Arnold says all that most pensioners can do is rely on their former employers to adopt a moral approach, government intervention, or, as a last resort, the public health system for their healthcare needs.

On top of the cut in subsidies, pensioners also face the prospect of living longer and having to pay more for health care and the general high rate of medical inflation.

What you should do

Arnold says it is imperative that while you are working, you take action to save more to cover your medical costs in retirement.

But, he warns, even if you want to save more for funding your healthcare needs in retirement, your options are limited, apart from saving money that has already been taxed.

In most cases, he says, you have probably contributed to a retirement fund the maximum amount that you can in order to enjoy a tax deduction. This maximum is 7.5 percent of your pensionable salary.

Activity 1:
In the text on pensioners' healthcare costs, what is the maximum share of pensionable salary you can contribute to a retirement fund and still get a tax deduction?
Activity 2:
Please continue the text on pensioners' healthcare costs from its last sentence.

Supplied entries:
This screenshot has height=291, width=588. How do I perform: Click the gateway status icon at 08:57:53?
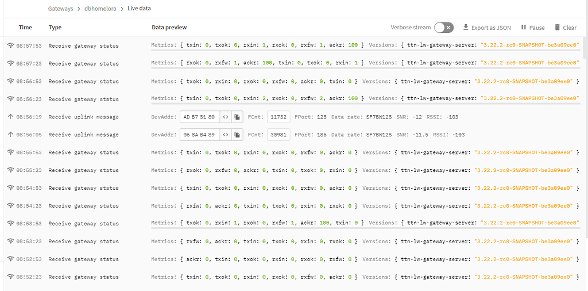click(x=10, y=45)
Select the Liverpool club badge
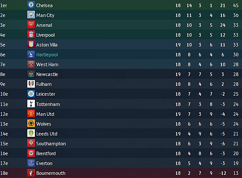This screenshot has width=242, height=178. tap(31, 34)
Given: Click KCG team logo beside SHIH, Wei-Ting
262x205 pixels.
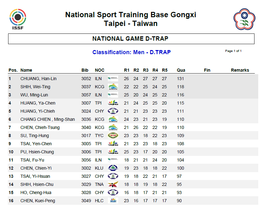Looking at the screenshot, I should (x=113, y=87).
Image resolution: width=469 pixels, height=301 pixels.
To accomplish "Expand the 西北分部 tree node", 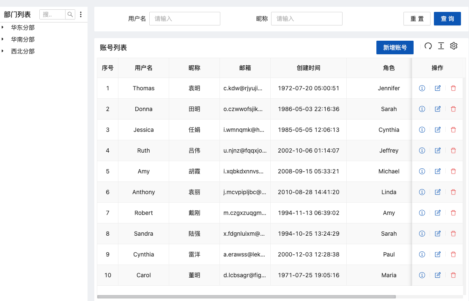I will coord(3,51).
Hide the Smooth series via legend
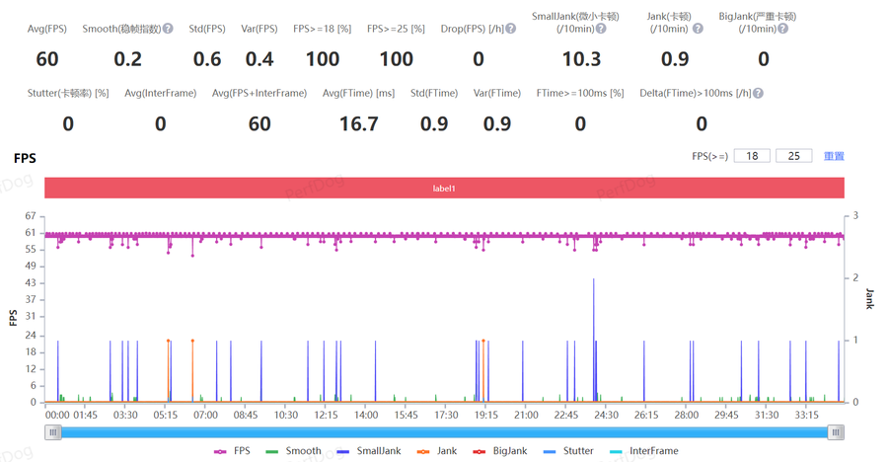This screenshot has width=888, height=462. click(x=294, y=451)
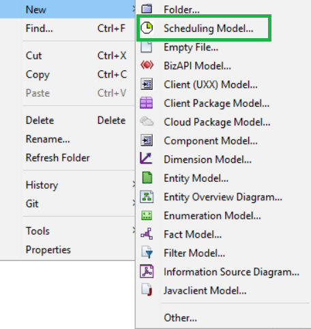Click the Information Source Diagram icon
Image resolution: width=311 pixels, height=329 pixels.
pos(147,271)
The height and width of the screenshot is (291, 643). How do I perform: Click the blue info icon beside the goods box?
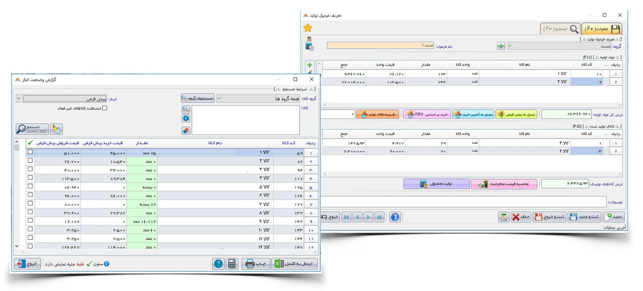pos(186,118)
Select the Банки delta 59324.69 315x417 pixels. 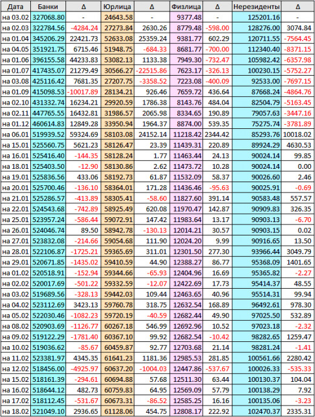tap(84, 134)
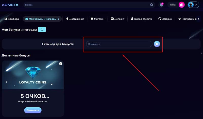
Task: Click the KOMETA logo
Action: (x=10, y=5)
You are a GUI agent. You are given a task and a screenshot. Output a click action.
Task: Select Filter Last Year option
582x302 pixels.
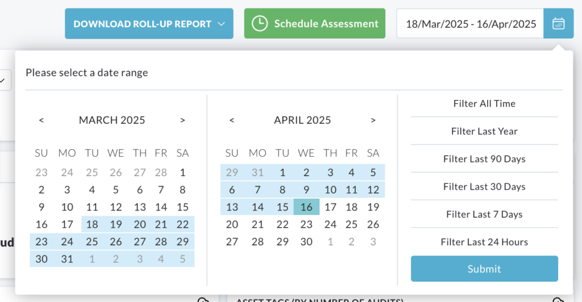[484, 131]
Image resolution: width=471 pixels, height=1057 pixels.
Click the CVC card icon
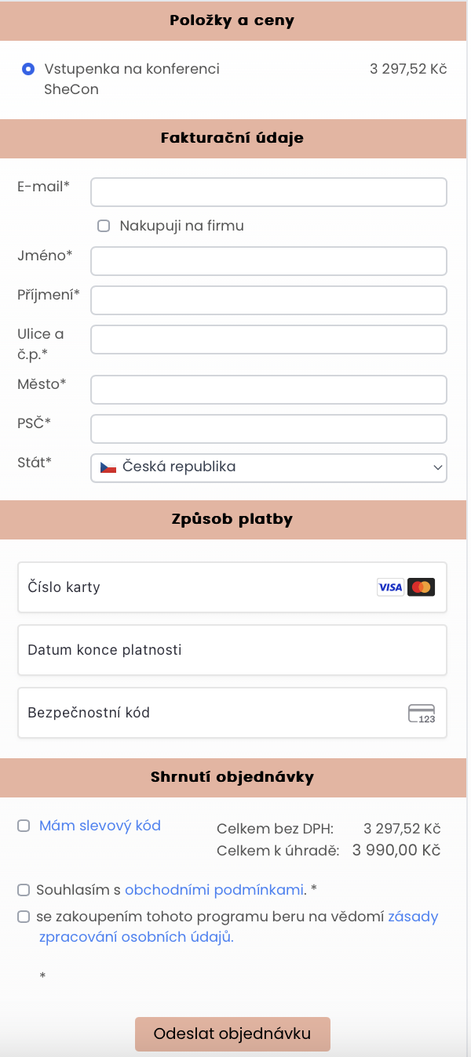[422, 714]
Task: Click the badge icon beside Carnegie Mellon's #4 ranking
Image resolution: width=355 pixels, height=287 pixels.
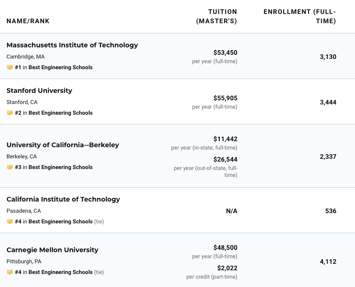Action: [9, 272]
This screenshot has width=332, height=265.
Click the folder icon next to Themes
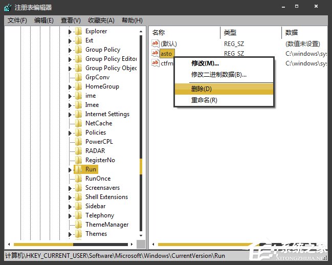point(78,234)
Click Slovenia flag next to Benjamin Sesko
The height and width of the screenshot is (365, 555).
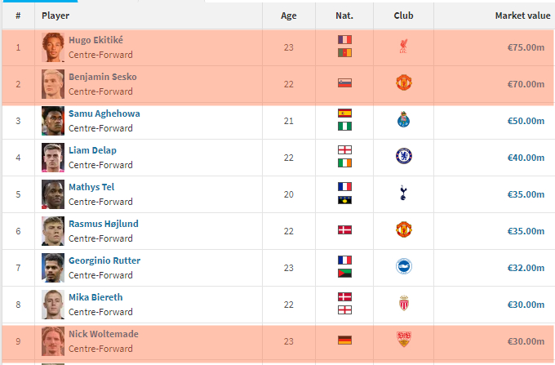pyautogui.click(x=344, y=82)
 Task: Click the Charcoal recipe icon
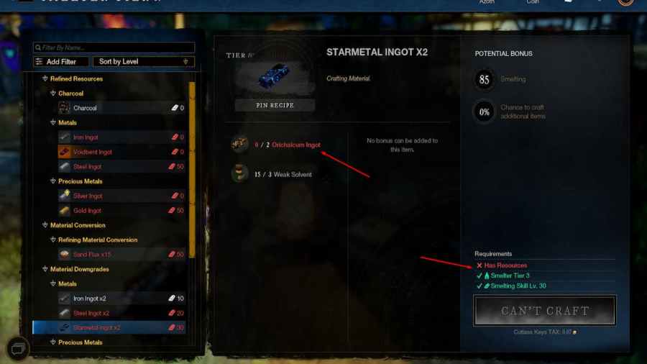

Exercise output 1:
7.5 percent of your pensionable salary.

Exercise output 2:
Special employer-sponsored funds are also problematic for the following reasons:

- Employers fear this could create a legal obligation for them to continue subsidising your medical scheme contributions;

- The South African Revenue Service has clamped down on salary-sacrifice structures where an employer claims contributions against tax but where you receive the ultimate benefit;

- The prohibition on the use of dedicated retirement funds to fund anything other than a pension; and

- People tend to change jobs often, creating a problem as to how any such employer-sponsored funds would be transferred.

Take action

Arnold warns that you must take action now and put together your own savings plan for health care in retirement. He says that often people in their fifties argue that it is now a case of "too little, too late".

He says a little is better than nothing at all.

If you wanted to provide for a monthly medical scheme contribution of R7 000 in 23 years time - R7 000 is the equivalent of R1 000 a month in today's values - Arnold says you would need to save a capital amount of approximately R830 000.

To achieve the capital amount, assuming a conservative, average annual medical inflation rate of seven percent after you retire, and average returns of 10 percent a year, you would have to start saving at age 40.

Your problem, however, would not be fully solved. A man aged 63 at retirement can be expected to live for another 17 years and his spouse could live for another 22 years. The R830 000 would be exhausted after 12 years.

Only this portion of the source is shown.